● **TEXT EXCERPT**
Brandon’s P&L catch from last month is the canonical case. Tell 4.7 what categories of anomaly to flag, or it won’t flag anything.
Rewrite your prompts this weekend
For everyone who wants to experiment with the new model, the single highest-leverage action you can take this weekend is to look at your prompts. Go back to the prompts that worked well on 4.6 and add specificity. Tell 4.7 to be thorough. Tell it what “good” looks like. Teach it to fill in the gaps that 4.6 did automatically.
“Take a look at this checkout flow, I think there’s a bug.”
“Fix the 500 error on checkout. Acceptance criteria: (1) 10+ cart items complete successfully, (2) existing tests pass, (3) add a regression test for this case. Think carefully and step-by-step. Work through the fix autonomously and batch any questions at the end. If you need to read multiple files, spawn subagents in parallel, but handle the fix itself directly.”

● **RECORDED INFORMATION**
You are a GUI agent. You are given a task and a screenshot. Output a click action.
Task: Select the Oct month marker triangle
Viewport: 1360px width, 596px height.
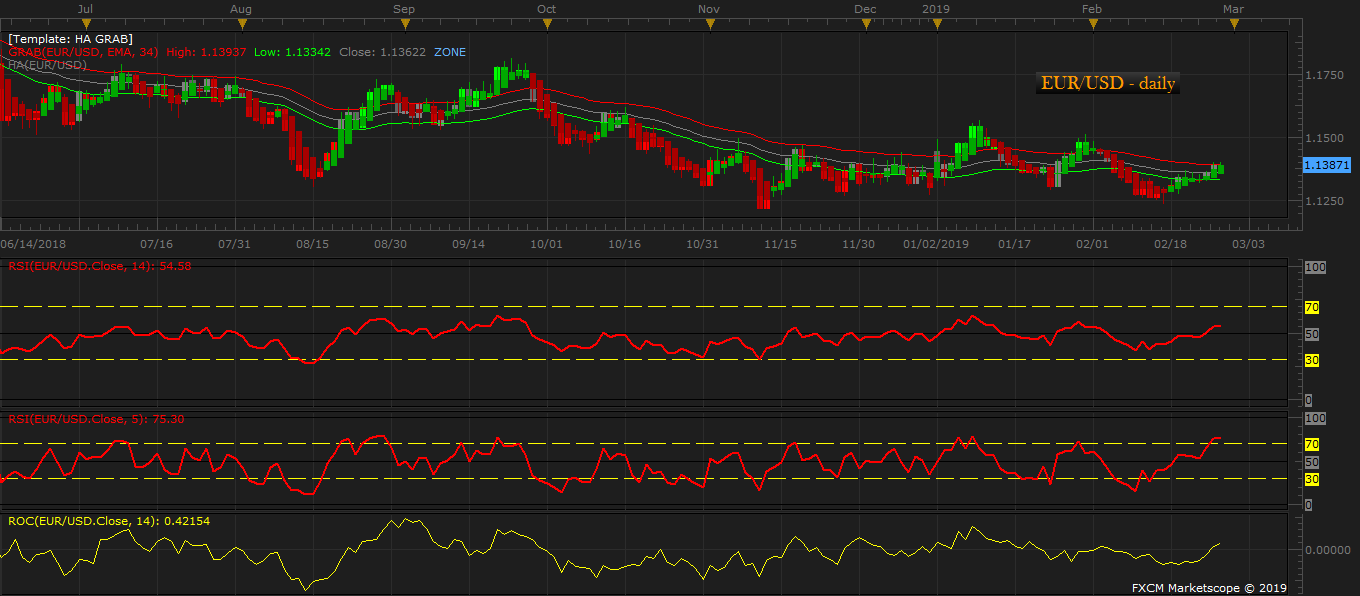tap(546, 24)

● **PROBLEMS TO WORK ON**
1. Reproduce, word for word, the stretch of the passage on rewriting prompts from "Brandon’s P&L catch" through "4.6 did automatically.".
2. Extend the passage on rewriting prompts, picking up right after its last sentence.

● **TASK RESPONSES**
1.
Brandon’s P&L catch from last month is the canonical case. Tell 4.7 what categories of anomaly to flag, or it won’t flag anything.
Rewrite your prompts this weekend
For everyone who wants to experiment with the new model, the single highest-leverage action you can take this weekend is to look at your prompts. Go back to the prompts that worked well on 4.6 and add specificity. Tell 4.7 to be thorough. Tell it what “good” looks like. Teach it to fill in the gaps that 4.6 did automatically.

2.
Looking further ahead, you should plan for the kind of unexpected changes that could come with Anthropic’s next release. The prompts you tune for 4.7 this weekend may not apply to the next release. That’s the cost of a release strategy built around oscillation—it raises the ceiling for what each model can do at its best, but it also raises the maintenance cost for the prompt library you’ve built.